Kitabın yazılması Soğuk Savaş yıllarına denk düşer. Bu
bağlamda, Lukacs’ın Sonsöz’ü “Savaş Sonrası Akıldışılık Üzerine”
başlığını taşır. Ona göre, biten savaşla birlikte faşizmin kâbusundan henüz
kurtulan kitlelerin büyük bölümü yeni bir barış döneminin başlıyor olabileceği
hayallerine kapılmışlardır. Bu düşlerin Churchill’in Mart 1946’da Demir
Perde’den söz ederek SSCB’yi kınadığı ünlü Fulton konuşmasıyla yıkıldığını,
savaşın son bulmasının bir başka savaşa, Sovyetler Birliği’ne karşı bir savaşa
hazırlık anlamına geldiğini vurgular Lukacs. Hitlerciliğin ne ideolojisi ne de
kullandığı yöntemler geçmişte kalmıştır. 1945 sonrasında faşizm karşıtı
koalisyon dağılmış ama sözde “demokratlar” Hitlerci propagandanın ana
motifi olan “komünizme karşı haçlı seferi”ne katılmışlardır büyük bir
istek ve heyecanla.
Batı Almanya’yı da inceleyen filozof, Almanya’nın
kapitalist dünyanın bir parçası olmasının emperyalist ülkeler ve özellikle ABD
için taşıdığı önemi vurgular. Federal (Batı) Almanya başkanı Hıristiyan
Demokrat Adenauer’un etrafında sabık Nazi liderlerinin örneğin Hitler’in
yargıçlarından Hans Globke’nin milli güvenlik danışmanı olarak, savaş suçlusu
general Eric von Manstein’in ise baş siyasi danışman ve NATO yetkilisi olarak
bulunması bu ülkeleri hiç ama hiç ilgilendirmemektedir[1]. Bu yeni Alman
hükümeti Lukacs’ın nitelemesiyle ”çürüme, gangsterlik, suç ve siyasal
terörizmden oluşan özel bir karışım” oluşturmaktadır; bu karışım ise hem
Hitler Rejiminin hem de ABD rejiminin tipik özelliğidir.

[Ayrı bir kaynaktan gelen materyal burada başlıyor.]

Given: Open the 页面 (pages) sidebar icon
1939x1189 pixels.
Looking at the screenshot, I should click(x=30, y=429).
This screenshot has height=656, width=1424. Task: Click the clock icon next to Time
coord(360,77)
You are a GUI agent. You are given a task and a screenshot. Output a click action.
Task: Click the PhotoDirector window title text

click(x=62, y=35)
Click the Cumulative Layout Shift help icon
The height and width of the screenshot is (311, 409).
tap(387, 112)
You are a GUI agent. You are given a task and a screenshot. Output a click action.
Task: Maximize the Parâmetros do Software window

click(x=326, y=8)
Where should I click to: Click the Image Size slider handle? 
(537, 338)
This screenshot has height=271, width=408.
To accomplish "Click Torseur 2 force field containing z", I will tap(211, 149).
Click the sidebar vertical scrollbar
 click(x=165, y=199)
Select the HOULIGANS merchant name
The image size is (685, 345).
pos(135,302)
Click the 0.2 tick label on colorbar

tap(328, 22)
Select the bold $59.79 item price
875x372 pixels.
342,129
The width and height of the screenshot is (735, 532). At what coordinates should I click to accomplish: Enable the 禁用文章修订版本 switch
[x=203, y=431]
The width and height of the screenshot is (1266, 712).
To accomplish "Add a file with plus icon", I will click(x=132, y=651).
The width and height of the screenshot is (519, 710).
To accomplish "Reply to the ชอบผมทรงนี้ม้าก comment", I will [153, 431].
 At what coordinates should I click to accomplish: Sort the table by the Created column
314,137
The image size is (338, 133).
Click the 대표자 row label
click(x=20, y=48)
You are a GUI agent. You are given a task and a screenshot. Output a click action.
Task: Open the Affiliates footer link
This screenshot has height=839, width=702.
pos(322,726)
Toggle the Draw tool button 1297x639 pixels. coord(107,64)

Özetle, Batı Almanya “eski
Hitlerci faşistlerin beşiği”dir artık. Nazizmin kökünü kazımak için hiç ama
hiçbir şey yapmayan Müttefikler “Nazi hareketinin Sovyetler Birliği’ne karşı
saldırıda kullanılabilecek öğeleri ve [bu hareketin] zihinsel çevresini
kurtarmak ve korumak için ellerinden geleni yapmışlardır”.
Lukacs’ın öngörüsü çarpıcıdır ve gerçeği
yansıtmaktadır. Üstelik kapsamı çok geniştir bu ABD girişiminin. Emperyalist
ülke henüz savaş devam ederken sadece Avrupa’yı değil kendi ülkesini de Alman
Nazizminin yukarda belirtilen özel karışımı ile donatmaya başlamıştır.
Nazi Suçluları Nürnberg’e değil ABD’ye !
Müttefiklerin ikinci cepheyi açmayı yani Normandiya
Çıkarması’nı Stalin’in tüm ısrarlarına karşın erteledikleri, “bırakın
birbirlerini yesinler” mantığı içinde Hitler’in SSCB’yi çökertmesini
bekledikleri bilinir. Yeterince Kızıl Ordu askerinin ve Sovyet insanının
öldüğüne kanaat getirdiklerinde takvimler 1944 Haziranını göstermektedir.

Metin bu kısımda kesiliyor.